E invece il piccolo Jannik accompagna ad uno ad uno alla porta tutti i suoi avversari. Salvatore Caruso, Viktor Galovic, Gianluca Quinzi: prego, accomodarsi fuori. La gente comincia a inquadrarlo come la classica scheggia impazzita, ma c’è di più. Quello è il primo vero caveat di Sinner. Da lì inizia a trapelare il campione che cinque anni e mezzo più tardi, precisamente oggi, solleverà il trofeo maschile degli Australian Open, a distanza di quasi mezzo secolo dal suo predecessore italiano.
A Bergamo è una di quelle sere color petrolio gelido. Il 24 febbraio 2019, circa tremila persone sciamano verso il PalaNorda per assistere ai primi vagiti tennistici di questo prodigioso pel di carota. Sul cemento verde, dall’altro lato della rete, si scalda con una certa sicumera Roberto Marcora, l’avversario in finale. Non è strafottente, ma ha tutto il diritto di crederci. Nell’angolo di Sinner ci sono proprio tutti i membri del suo staff. Andrea Volpini, Cristian Brandi e, per la luccicante occasione, anche il regale Riccardo Piatti.
Mamma e papà invece l’hanno seguito fino a lì dalla Val Pusteria. Lei cameriera, lui cuoco. Jannik se la cavava disinvolto anche sugli sci, ma poi ha deciso per il tennis. E loro l’hanno sempre sostenuto. Agevolato nella realizzazione del suo personalissimo sentire. Particolare alquanto dirimente nella formazione del campione che sarà, come lui ha ricordato anche oggi, esausto, dopo il durissimo match contro il russo Danil Medveded.
Quel giorno di cinque anni e mezzo fa, invece, non c’è proprio storia. Jannik addenta la sua prima finale con attitudine glaciale: 6-3/6-0 e buonanotte ai sogni altrui. Chi si trova lì a scrutare quel ragazzino che impartisce fendenti profondi con movenze eleganti, deve intuire qualcosa. Stanno assistento alla bottiglia di pregio che si stappa. Alla gemmazione di un predestinato che viene fuori schiumando incontenibile.
Cinque anni e mezzo passati a scalare il ranking con volontà ferale e classe impertinente, avvicinandosi all’empireo del tennis, sollevando la Davis in gruppo.
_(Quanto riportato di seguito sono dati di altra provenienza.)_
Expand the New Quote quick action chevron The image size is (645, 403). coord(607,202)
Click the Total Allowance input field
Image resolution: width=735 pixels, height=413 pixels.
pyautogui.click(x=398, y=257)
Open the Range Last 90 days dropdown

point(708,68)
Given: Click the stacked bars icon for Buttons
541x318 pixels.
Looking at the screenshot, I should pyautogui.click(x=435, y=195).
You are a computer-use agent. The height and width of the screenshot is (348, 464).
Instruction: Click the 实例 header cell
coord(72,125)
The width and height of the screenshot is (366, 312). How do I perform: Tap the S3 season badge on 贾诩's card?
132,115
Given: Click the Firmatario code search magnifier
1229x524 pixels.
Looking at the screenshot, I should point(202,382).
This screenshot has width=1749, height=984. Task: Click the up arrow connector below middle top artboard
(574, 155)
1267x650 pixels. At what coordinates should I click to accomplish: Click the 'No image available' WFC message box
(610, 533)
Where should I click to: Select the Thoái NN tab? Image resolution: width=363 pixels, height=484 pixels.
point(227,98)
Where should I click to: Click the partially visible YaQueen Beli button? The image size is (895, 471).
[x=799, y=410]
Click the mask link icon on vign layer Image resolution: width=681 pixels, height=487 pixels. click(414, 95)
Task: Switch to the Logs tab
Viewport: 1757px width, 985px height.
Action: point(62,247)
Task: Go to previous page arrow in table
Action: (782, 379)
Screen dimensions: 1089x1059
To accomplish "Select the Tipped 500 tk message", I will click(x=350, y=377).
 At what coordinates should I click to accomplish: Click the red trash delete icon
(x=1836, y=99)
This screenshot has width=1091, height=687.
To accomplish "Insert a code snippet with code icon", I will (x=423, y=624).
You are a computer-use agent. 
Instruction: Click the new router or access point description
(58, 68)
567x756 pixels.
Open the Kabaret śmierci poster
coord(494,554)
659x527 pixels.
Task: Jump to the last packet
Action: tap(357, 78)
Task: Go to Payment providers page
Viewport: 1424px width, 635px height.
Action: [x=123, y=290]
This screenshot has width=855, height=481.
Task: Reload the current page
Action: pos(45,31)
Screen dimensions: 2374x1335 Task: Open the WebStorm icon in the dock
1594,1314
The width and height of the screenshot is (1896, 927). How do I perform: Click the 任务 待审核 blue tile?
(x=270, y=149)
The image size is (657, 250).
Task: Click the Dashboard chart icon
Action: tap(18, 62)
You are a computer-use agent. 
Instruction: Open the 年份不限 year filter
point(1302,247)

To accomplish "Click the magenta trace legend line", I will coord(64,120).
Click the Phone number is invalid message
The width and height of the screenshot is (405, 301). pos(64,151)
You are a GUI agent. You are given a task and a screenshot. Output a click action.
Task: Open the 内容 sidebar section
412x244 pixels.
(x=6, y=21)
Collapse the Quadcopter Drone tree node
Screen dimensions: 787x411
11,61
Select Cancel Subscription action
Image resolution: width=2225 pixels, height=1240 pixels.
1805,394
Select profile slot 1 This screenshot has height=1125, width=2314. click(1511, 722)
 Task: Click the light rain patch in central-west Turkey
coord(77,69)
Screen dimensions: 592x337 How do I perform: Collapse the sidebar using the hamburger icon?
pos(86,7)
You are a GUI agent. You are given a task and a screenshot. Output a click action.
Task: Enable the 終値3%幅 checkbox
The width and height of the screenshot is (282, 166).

Fino ad oggi. Dopo aver strapazzato Nole, il vecchio signore feudale del circuito, contro il terribile russo. La sensazione di essere sopraffatto. Quel successo meritato che sembra sfilare via. Fino al riscatto suo e di un popolo intero. Fino a sdraiarsi per terra, sfinito e ansimante, fissando il cielo di Melbourne, con la sensazione di essere sul serio cresciuto in fretta.